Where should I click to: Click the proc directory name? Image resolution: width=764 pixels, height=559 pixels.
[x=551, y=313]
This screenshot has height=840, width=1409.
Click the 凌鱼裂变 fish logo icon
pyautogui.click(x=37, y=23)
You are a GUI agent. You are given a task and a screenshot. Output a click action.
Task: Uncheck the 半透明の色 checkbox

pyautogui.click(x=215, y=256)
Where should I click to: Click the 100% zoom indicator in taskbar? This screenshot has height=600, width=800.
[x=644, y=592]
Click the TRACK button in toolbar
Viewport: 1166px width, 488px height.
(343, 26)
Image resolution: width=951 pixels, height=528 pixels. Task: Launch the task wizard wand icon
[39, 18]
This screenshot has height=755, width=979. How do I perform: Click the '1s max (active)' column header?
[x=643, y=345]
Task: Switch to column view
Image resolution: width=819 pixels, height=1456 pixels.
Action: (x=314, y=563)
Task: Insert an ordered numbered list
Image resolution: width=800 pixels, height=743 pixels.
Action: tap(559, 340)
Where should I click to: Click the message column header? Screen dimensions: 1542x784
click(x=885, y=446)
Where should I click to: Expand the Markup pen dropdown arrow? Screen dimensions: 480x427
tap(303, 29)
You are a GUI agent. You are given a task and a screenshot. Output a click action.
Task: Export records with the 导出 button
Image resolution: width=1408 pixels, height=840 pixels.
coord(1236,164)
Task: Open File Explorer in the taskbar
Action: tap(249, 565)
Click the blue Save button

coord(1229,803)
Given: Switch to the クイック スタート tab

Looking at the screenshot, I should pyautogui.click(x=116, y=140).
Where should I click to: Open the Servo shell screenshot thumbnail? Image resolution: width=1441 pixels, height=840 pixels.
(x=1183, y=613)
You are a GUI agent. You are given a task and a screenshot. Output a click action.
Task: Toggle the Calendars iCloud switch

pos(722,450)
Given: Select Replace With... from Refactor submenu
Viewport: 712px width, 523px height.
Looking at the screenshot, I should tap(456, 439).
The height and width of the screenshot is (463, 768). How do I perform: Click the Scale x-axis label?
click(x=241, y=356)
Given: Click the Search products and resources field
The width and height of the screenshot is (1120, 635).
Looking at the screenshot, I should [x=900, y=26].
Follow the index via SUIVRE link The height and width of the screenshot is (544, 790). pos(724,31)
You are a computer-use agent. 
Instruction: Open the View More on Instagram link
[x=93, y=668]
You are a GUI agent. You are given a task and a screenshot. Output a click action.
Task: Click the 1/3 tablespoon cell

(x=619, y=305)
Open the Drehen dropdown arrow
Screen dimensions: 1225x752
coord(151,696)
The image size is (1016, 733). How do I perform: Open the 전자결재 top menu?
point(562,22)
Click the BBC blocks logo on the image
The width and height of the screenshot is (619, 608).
-=-=-
**THE PROBLEM**
Using the material above, print word for word the lines from the one holding "The image size" through the last line.

**WRITTEN RESPONSE**
The image size is (1016, 733). How do I perform: Open the 전자결재 top menu?
point(562,22)
Click the BBC blocks logo on the image
The width and height of the screenshot is (619, 608).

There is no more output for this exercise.